» TASK
Retype each line below without a single alteration.

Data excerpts
=== Section Start ===
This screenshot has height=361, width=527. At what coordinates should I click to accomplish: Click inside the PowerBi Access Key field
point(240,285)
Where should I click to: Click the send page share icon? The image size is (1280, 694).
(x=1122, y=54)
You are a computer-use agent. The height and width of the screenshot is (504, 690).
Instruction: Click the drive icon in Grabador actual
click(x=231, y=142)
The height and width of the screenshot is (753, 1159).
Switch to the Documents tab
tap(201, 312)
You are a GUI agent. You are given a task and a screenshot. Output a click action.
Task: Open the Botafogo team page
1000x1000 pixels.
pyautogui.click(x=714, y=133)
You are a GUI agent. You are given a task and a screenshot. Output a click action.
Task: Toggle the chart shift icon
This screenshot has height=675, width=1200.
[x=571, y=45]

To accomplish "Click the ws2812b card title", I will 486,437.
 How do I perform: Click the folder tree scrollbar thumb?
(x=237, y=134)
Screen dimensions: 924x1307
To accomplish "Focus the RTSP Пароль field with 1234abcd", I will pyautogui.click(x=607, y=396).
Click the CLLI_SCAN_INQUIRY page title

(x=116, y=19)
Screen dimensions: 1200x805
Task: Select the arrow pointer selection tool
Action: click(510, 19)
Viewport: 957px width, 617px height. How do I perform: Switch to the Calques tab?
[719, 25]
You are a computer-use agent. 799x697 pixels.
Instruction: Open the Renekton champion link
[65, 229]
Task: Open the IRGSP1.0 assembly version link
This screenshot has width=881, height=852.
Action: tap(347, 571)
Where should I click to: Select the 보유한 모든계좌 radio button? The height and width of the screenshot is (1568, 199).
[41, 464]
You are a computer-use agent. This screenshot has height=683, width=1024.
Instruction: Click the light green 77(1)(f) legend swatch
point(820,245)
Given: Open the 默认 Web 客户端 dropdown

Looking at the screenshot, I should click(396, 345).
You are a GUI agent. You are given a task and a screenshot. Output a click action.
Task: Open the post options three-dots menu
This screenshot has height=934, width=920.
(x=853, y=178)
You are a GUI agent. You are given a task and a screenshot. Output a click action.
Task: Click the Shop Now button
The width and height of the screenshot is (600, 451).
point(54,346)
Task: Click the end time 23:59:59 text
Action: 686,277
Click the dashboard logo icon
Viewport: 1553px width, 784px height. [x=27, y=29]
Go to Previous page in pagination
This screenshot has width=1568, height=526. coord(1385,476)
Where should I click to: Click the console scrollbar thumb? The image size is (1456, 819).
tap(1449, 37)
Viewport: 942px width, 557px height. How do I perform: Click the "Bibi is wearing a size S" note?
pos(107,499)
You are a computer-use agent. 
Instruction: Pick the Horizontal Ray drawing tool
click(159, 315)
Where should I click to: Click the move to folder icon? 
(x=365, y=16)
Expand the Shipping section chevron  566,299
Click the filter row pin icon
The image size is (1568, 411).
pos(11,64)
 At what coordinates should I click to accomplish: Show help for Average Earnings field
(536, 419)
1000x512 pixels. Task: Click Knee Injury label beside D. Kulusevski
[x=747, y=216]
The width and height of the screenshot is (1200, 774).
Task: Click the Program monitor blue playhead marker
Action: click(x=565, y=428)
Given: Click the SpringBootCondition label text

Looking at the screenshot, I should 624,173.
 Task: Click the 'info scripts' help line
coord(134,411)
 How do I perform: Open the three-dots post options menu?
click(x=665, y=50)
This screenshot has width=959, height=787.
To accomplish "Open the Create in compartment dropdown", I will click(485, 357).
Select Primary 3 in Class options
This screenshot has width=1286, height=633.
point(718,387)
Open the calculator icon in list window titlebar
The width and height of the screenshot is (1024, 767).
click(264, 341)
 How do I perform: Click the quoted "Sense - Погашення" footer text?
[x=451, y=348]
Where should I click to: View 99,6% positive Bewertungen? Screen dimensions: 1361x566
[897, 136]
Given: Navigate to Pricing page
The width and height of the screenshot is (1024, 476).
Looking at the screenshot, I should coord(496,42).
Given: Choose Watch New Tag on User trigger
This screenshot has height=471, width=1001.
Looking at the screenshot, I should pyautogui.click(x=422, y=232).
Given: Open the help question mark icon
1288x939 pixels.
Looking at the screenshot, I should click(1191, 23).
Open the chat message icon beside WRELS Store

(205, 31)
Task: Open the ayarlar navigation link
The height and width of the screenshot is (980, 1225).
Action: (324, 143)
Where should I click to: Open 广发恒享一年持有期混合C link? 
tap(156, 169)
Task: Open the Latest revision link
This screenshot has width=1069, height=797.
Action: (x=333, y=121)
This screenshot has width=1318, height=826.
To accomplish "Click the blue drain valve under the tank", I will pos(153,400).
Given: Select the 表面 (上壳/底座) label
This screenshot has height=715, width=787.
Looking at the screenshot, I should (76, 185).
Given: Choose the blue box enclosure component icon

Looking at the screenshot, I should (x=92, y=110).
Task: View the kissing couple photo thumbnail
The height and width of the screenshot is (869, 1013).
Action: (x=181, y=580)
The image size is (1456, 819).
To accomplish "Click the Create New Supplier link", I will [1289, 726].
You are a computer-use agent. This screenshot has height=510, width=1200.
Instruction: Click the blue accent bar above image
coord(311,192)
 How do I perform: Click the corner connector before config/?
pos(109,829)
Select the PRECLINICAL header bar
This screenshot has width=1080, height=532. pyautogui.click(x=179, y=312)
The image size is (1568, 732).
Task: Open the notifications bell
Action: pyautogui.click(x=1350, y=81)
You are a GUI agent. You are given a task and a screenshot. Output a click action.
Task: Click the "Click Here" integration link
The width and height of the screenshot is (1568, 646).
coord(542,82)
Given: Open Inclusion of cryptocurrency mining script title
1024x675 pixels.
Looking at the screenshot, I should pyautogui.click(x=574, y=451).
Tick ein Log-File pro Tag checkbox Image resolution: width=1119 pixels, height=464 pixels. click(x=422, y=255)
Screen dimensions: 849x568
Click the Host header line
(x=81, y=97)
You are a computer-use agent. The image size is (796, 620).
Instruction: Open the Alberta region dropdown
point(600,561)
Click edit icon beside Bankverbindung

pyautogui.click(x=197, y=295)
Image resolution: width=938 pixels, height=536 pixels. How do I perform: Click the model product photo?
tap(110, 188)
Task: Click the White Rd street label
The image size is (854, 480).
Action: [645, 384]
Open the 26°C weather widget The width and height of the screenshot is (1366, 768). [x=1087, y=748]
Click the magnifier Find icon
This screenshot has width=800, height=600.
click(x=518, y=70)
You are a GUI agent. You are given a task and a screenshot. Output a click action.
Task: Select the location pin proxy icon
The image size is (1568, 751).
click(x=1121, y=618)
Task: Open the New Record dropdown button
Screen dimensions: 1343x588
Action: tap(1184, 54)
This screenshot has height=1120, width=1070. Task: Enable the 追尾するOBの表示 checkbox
=== Section End ===
» SOLUTION
This screenshot has height=361, width=527. At what coordinates should I click to accomplish: Click inside the PowerBi Access Key field
point(240,285)
Where should I click to: Click the send page share icon? The image size is (1280, 694).
(x=1122, y=54)
You are a computer-use agent. The height and width of the screenshot is (504, 690).
Instruction: Click the drive icon in Grabador actual
click(x=231, y=142)
The height and width of the screenshot is (753, 1159).
Switch to the Documents tab
tap(201, 312)
You are a GUI agent. You are given a task and a screenshot. Output a click action.
Task: Open the Botafogo team page
1000x1000 pixels.
pyautogui.click(x=714, y=133)
You are a GUI agent. You are given a task and a screenshot. Output a click action.
Task: Toggle the chart shift icon
This screenshot has height=675, width=1200.
[x=571, y=45]

To accomplish "Click the ws2812b card title", I will 486,437.
 How do I perform: Click the folder tree scrollbar thumb?
(x=237, y=134)
Screen dimensions: 924x1307
To accomplish "Focus the RTSP Пароль field with 1234abcd", I will pyautogui.click(x=607, y=396).
Click the CLLI_SCAN_INQUIRY page title

(x=116, y=19)
Screen dimensions: 1200x805
Task: Select the arrow pointer selection tool
Action: click(510, 19)
Viewport: 957px width, 617px height. How do I perform: Switch to the Calques tab?
[719, 25]
You are a computer-use agent. 799x697 pixels.
Instruction: Open the Renekton champion link
[65, 229]
Task: Open the IRGSP1.0 assembly version link
This screenshot has width=881, height=852.
Action: tap(347, 571)
Where should I click to: Select the 보유한 모든계좌 radio button? The height and width of the screenshot is (1568, 199).
[41, 464]
You are a computer-use agent. This screenshot has height=683, width=1024.
Instruction: Click the light green 77(1)(f) legend swatch
point(820,245)
Given: Open the 默认 Web 客户端 dropdown

Looking at the screenshot, I should click(396, 345).
You are a GUI agent. You are given a task and a screenshot. Output a click action.
Task: Open the post options three-dots menu
This screenshot has height=934, width=920.
(x=853, y=178)
You are a GUI agent. You are given a task and a screenshot. Output a click action.
Task: Click the Shop Now button
The width and height of the screenshot is (600, 451).
point(54,346)
Task: Click the end time 23:59:59 text
Action: 686,277
Click the dashboard logo icon
Viewport: 1553px width, 784px height. [x=27, y=29]
Go to Previous page in pagination
This screenshot has width=1568, height=526. coord(1385,476)
Where should I click to: Click the console scrollbar thumb? The image size is (1456, 819).
tap(1449, 37)
Viewport: 942px width, 557px height. How do I perform: Click the "Bibi is wearing a size S" note?
pos(107,499)
You are a computer-use agent. 
Instruction: Pick the Horizontal Ray drawing tool
click(159, 315)
Where should I click to: Click the move to folder icon? 
(x=365, y=16)
Expand the Shipping section chevron  566,299
Click the filter row pin icon
The image size is (1568, 411).
pos(11,64)
 At what coordinates should I click to accomplish: Show help for Average Earnings field
(536, 419)
1000x512 pixels. Task: Click Knee Injury label beside D. Kulusevski
[x=747, y=216]
The width and height of the screenshot is (1200, 774).
Task: Click the Program monitor blue playhead marker
Action: click(x=565, y=428)
Given: Click the SpringBootCondition label text

Looking at the screenshot, I should 624,173.
 Task: Click the 'info scripts' help line
coord(134,411)
 How do I perform: Open the three-dots post options menu?
click(x=665, y=50)
This screenshot has width=959, height=787.
To accomplish "Open the Create in compartment dropdown", I will click(485, 357).
Select Primary 3 in Class options
This screenshot has width=1286, height=633.
point(718,387)
Open the calculator icon in list window titlebar
The width and height of the screenshot is (1024, 767).
click(264, 341)
 How do I perform: Click the quoted "Sense - Погашення" footer text?
[x=451, y=348]
Where should I click to: View 99,6% positive Bewertungen? Screen dimensions: 1361x566
[897, 136]
Given: Navigate to Pricing page
The width and height of the screenshot is (1024, 476).
Looking at the screenshot, I should coord(496,42).
Given: Choose Watch New Tag on User trigger
This screenshot has height=471, width=1001.
Looking at the screenshot, I should pyautogui.click(x=422, y=232).
Given: Open the help question mark icon
1288x939 pixels.
Looking at the screenshot, I should click(1191, 23).
Open the chat message icon beside WRELS Store

(205, 31)
Task: Open the ayarlar navigation link
The height and width of the screenshot is (980, 1225).
Action: (324, 143)
Where should I click to: Open 广发恒享一年持有期混合C link? 
tap(156, 169)
Task: Open the Latest revision link
This screenshot has width=1069, height=797.
Action: (x=333, y=121)
This screenshot has width=1318, height=826.
To accomplish "Click the blue drain valve under the tank", I will pos(153,400).
Given: Select the 表面 (上壳/底座) label
This screenshot has height=715, width=787.
Looking at the screenshot, I should (76, 185).
Given: Choose the blue box enclosure component icon

Looking at the screenshot, I should (x=92, y=110).
Task: View the kissing couple photo thumbnail
The height and width of the screenshot is (869, 1013).
Action: (x=181, y=580)
The image size is (1456, 819).
To accomplish "Click the Create New Supplier link", I will [1289, 726].
You are a computer-use agent. This screenshot has height=510, width=1200.
Instruction: Click the blue accent bar above image
coord(311,192)
 How do I perform: Click the corner connector before config/?
pos(109,829)
Select the PRECLINICAL header bar
This screenshot has width=1080, height=532. pyautogui.click(x=179, y=312)
The image size is (1568, 732).
Task: Open the notifications bell
Action: pyautogui.click(x=1350, y=81)
You are a GUI agent. You are given a task and a screenshot. Output a click action.
Task: Click the "Click Here" integration link
The width and height of the screenshot is (1568, 646).
coord(542,82)
Given: Open Inclusion of cryptocurrency mining script title
1024x675 pixels.
Looking at the screenshot, I should pyautogui.click(x=574, y=451).
Tick ein Log-File pro Tag checkbox Image resolution: width=1119 pixels, height=464 pixels. click(x=422, y=255)
Screen dimensions: 849x568
Click the Host header line
(x=81, y=97)
You are a computer-use agent. The image size is (796, 620).
Instruction: Open the Alberta region dropdown
point(600,561)
Click edit icon beside Bankverbindung

pyautogui.click(x=197, y=295)
Image resolution: width=938 pixels, height=536 pixels. How do I perform: Click the model product photo?
tap(110, 188)
Task: Click the White Rd street label
The image size is (854, 480).
Action: [645, 384]
Open the 26°C weather widget The width and height of the screenshot is (1366, 768). [x=1087, y=748]
Click the magnifier Find icon
This screenshot has width=800, height=600.
click(x=518, y=70)
You are a GUI agent. You are given a task and a screenshot. Output a click action.
Task: Select the location pin proxy icon
The image size is (1568, 751).
click(x=1121, y=618)
Task: Open the New Record dropdown button
Screen dimensions: 1343x588
Action: tap(1184, 54)
This screenshot has height=1120, width=1070. Task: Enable the 追尾するOBの表示 checkbox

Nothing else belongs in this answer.